[WORK ITEM]:
When you reach the line containing "You are a GUI agent. The screenshot is 1588×2324." in the entries below, start writing out each line exactly, and stop after the line containing "夢日記 (794, 1180)".

[SOURCE MATERIAL]:

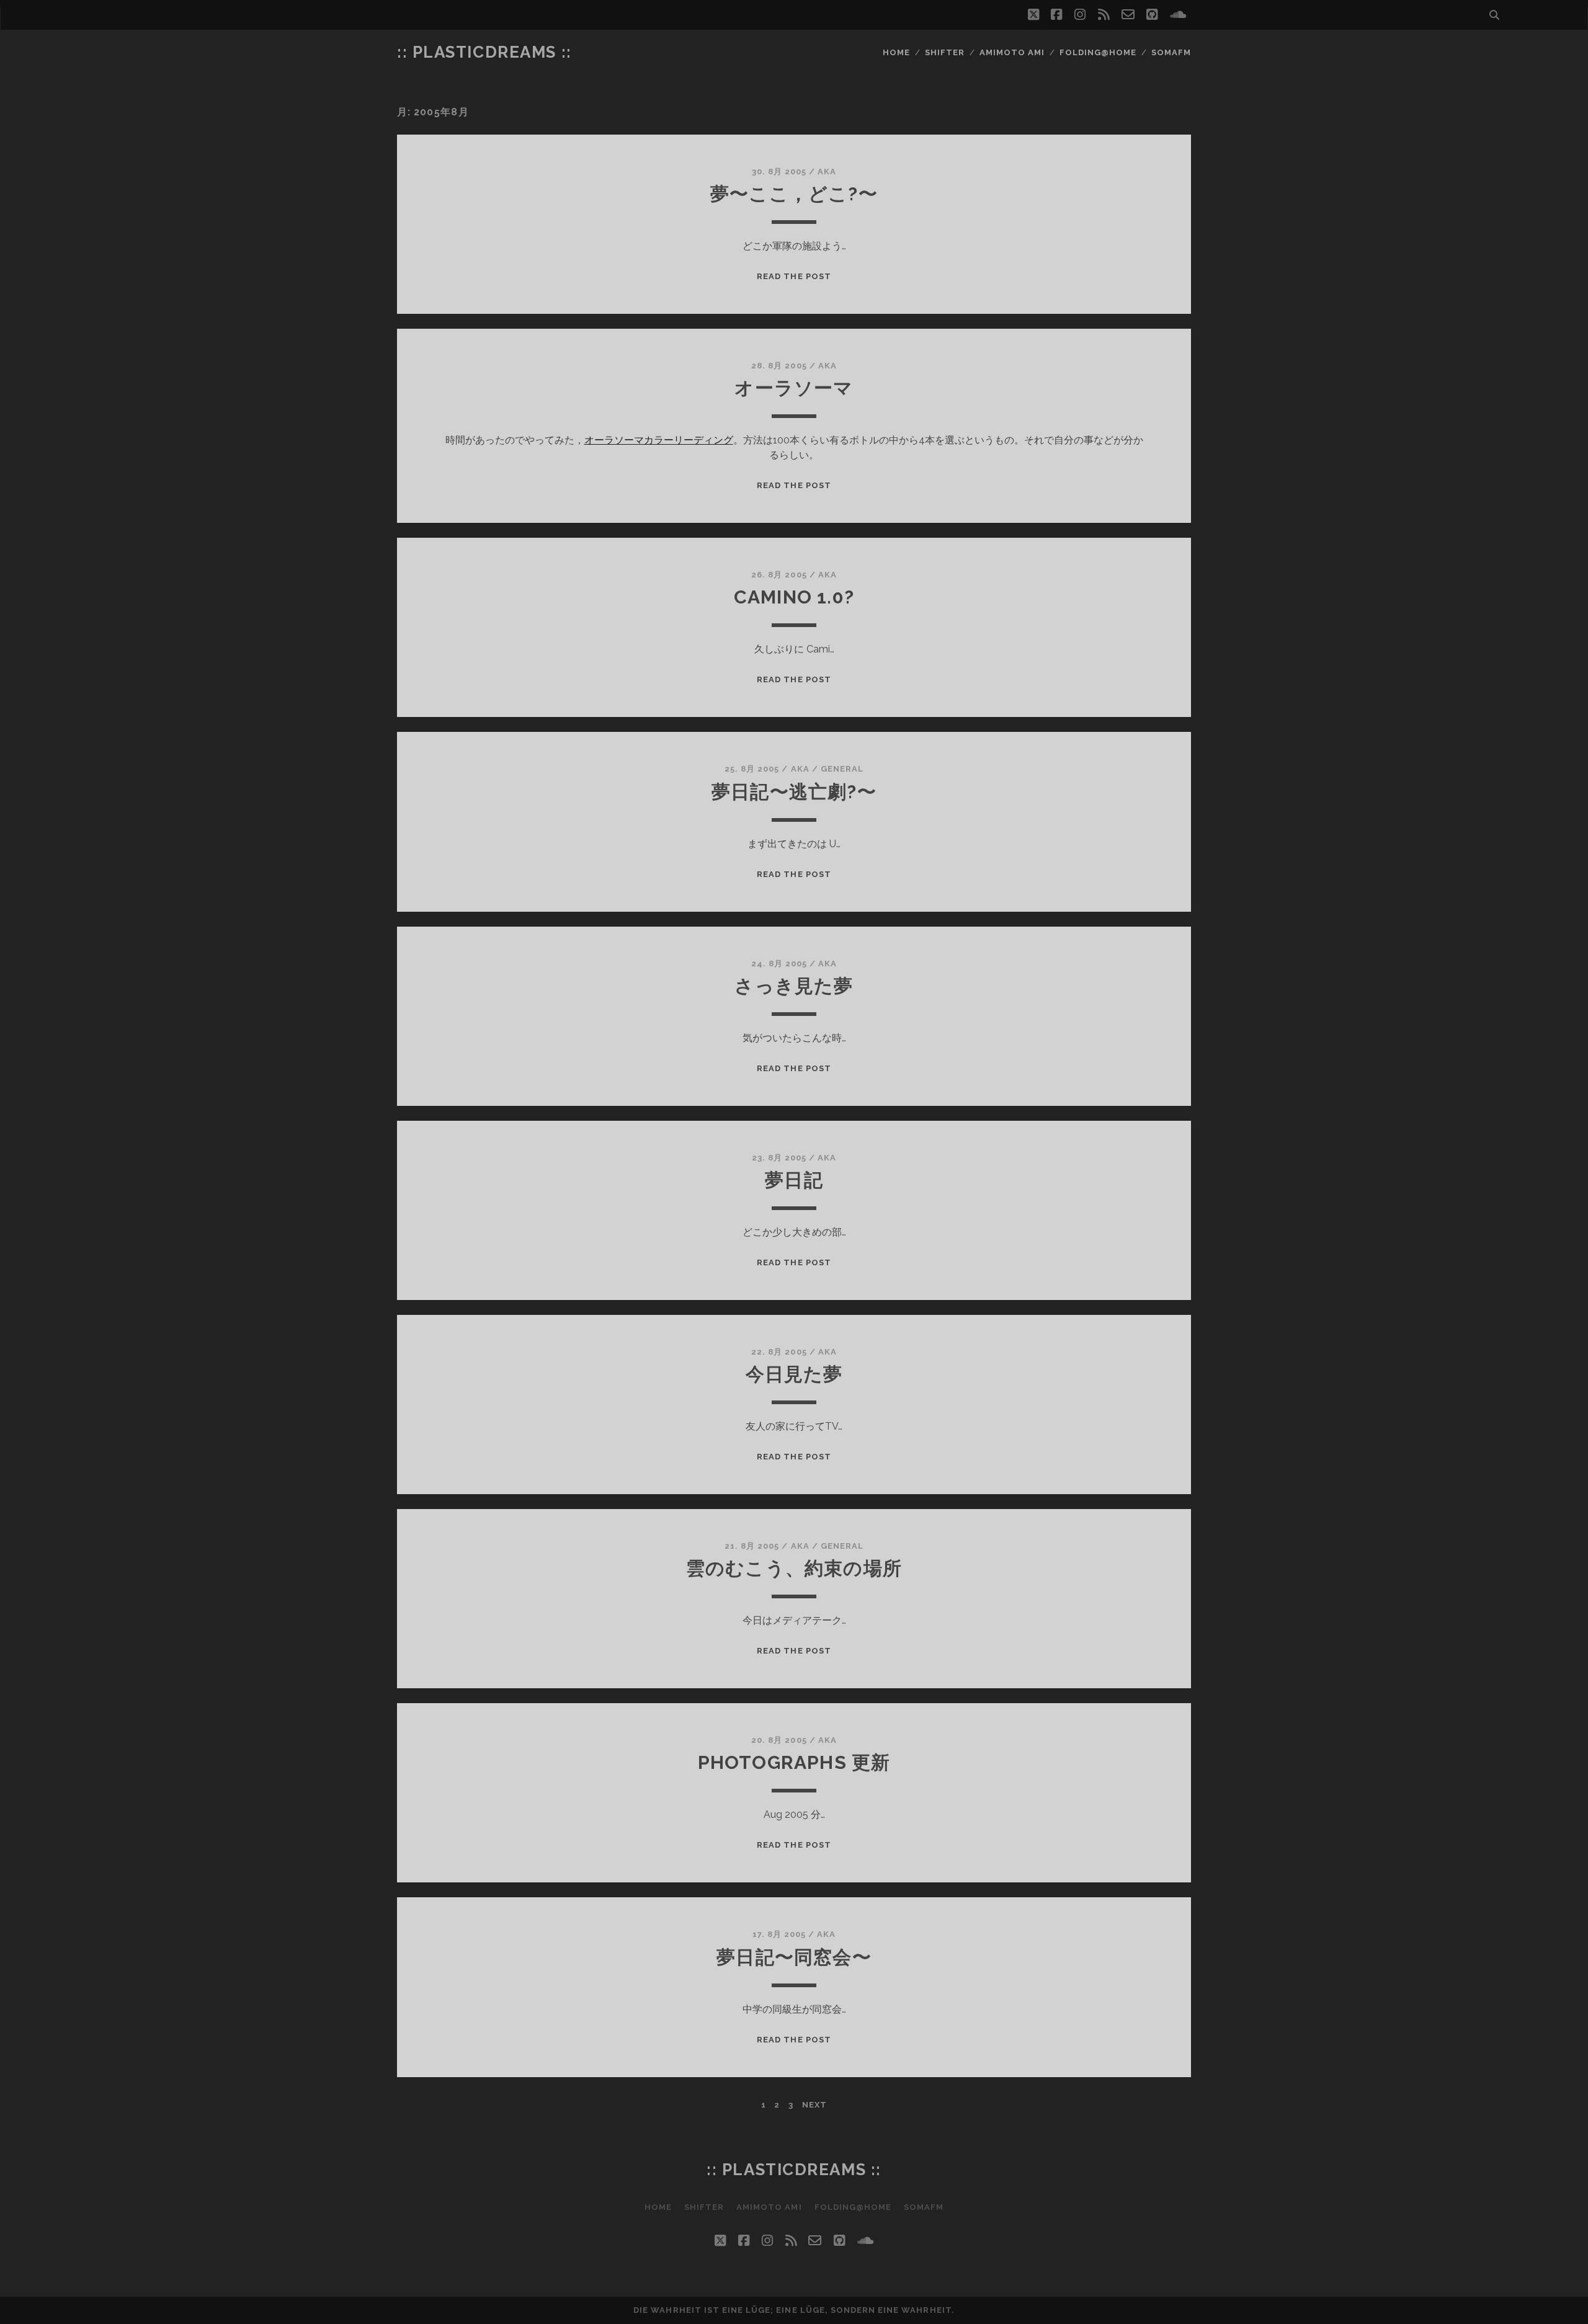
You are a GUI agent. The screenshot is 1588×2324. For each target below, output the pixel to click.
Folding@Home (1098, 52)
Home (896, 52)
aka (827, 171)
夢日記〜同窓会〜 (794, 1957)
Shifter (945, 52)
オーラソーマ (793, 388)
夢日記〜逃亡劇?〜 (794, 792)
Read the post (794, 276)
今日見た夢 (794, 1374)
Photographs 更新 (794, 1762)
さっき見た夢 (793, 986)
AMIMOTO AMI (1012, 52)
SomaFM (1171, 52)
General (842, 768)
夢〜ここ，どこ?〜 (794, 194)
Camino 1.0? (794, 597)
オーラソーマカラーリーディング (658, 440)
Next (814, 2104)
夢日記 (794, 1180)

--

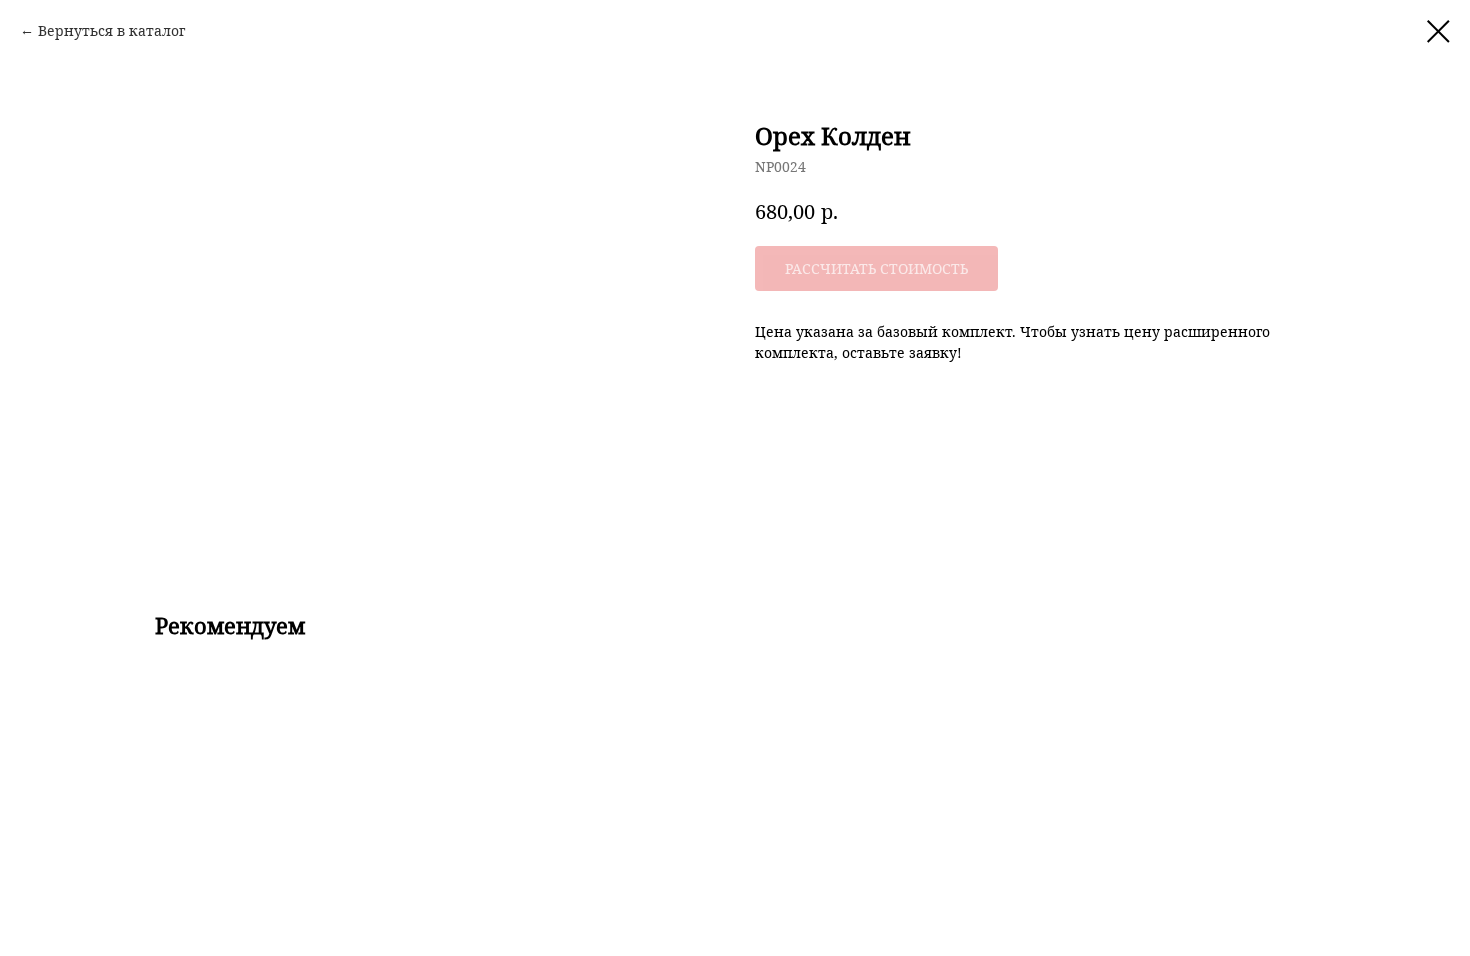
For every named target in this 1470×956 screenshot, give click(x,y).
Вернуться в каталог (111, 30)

==

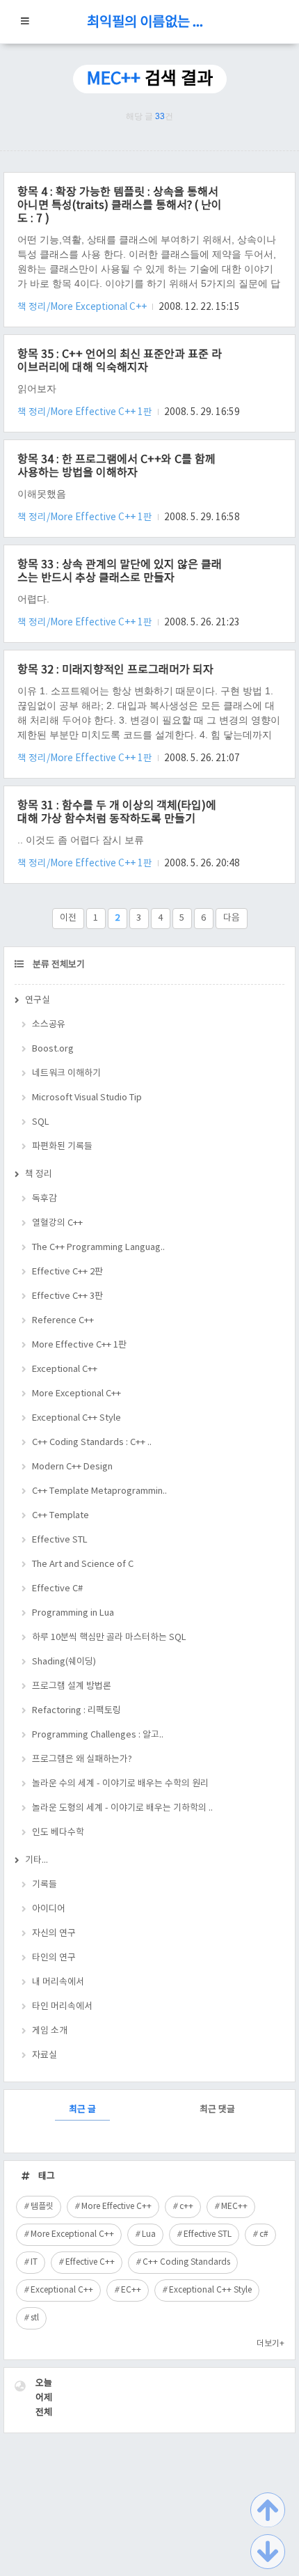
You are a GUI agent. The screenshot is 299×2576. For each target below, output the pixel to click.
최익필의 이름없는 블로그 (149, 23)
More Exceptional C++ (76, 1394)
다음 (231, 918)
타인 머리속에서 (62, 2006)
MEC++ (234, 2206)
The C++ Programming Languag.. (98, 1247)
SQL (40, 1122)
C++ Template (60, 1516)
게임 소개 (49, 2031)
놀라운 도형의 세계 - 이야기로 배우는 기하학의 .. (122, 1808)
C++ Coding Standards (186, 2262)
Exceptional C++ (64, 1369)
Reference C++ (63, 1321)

[RESPONSE TO THE TASK]:
You are a GUI agent. The screenshot is 1588×2324. For each target below, output the pixel to click.
Folding@Home (1098, 52)
Home (896, 52)
aka (827, 171)
夢日記〜同窓会〜 (794, 1957)
Shifter (945, 52)
オーラソーマ (793, 388)
夢日記〜逃亡劇?〜 (794, 792)
Read the post (794, 276)
今日見た夢 (794, 1374)
Photographs 更新 (794, 1762)
さっき見た夢 (793, 986)
AMIMOTO AMI (1012, 52)
SomaFM (1171, 52)
General (842, 768)
夢〜ここ，どこ?〜 (794, 194)
Camino 1.0? (794, 597)
オーラソーマカラーリーディング (658, 440)
Next (814, 2104)
夢日記 (794, 1180)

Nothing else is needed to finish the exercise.